2.2 Clinical trial protocol
The ethical protocol of the present study was approved by the Institutional Review Board (IRB) of the National Healthcare Group (NHG) of Singapore. Prior to Raman measurements, all patients signed individual informed consent permitting the in vivo Raman spectroscopic measurements during endoscopic examination conducted in the head and neck clinic at the National University Health System (NUHS), Singapore. A total of 60 patients (47 men and 13 women with mean ages of 51; normal = 46 and cancer = 14) were enrolled in the Raman endoscopic examinations. The Raman probe passes down to the instrument channel of flexible rhino-laryngo fiberscope under the white-light imaging guidance. The Raman probe tip was visible approximately 0.2 cm in front of the endoscope camera. During endoscopic examination of suspicious lesions, the Raman probe was placed in gentle contact with the laryngeal mucosa surface, and the positioning of the Raman probe against the tissue sites was verified on the computer monitor by the endoscopists in-charge at endoscopy. FP/HW Raman spectrum was acquired from laryngeal tissue sites in vivo within 0.2 s, which permitted a rapid surveillance of large tissue areas in the larynx.

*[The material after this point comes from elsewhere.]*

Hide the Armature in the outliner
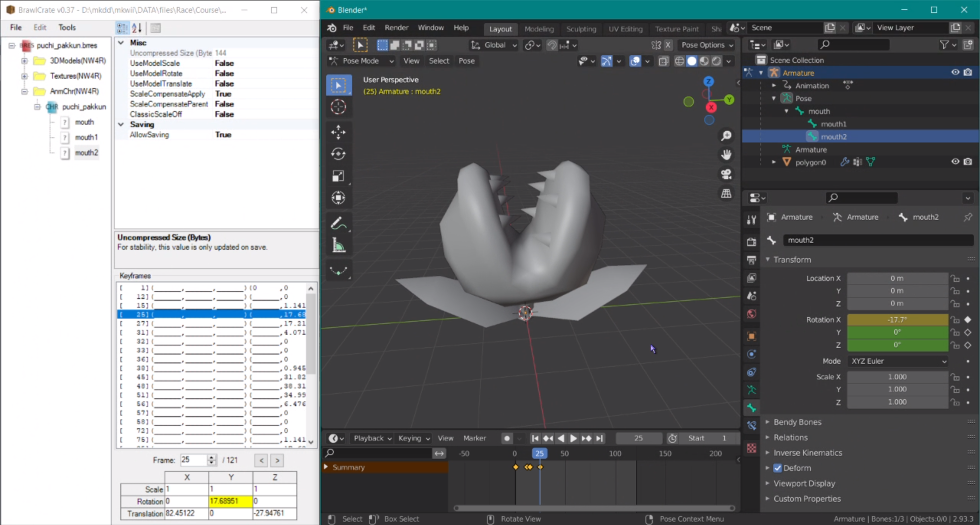The height and width of the screenshot is (525, 980). (x=955, y=73)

Multiple spectra (15-20) for each site were measured and fed into PLS-DA algorithm modeling together with leave-one tissue site-out, cross-validation technique for tissue diagnosis and classification. Immediately after the tissue Raman acquisitions, each suspicious tissue site measured was biopsied and sent for histopathological examination. The consented histopathology assessments on the biopsied tissues serve as the gold standard to determine the diagnostic ability of the simultaneous FP/HW fiber-optic Raman technique for identifying laryngeal carcinoma from normal tissue in the larynx.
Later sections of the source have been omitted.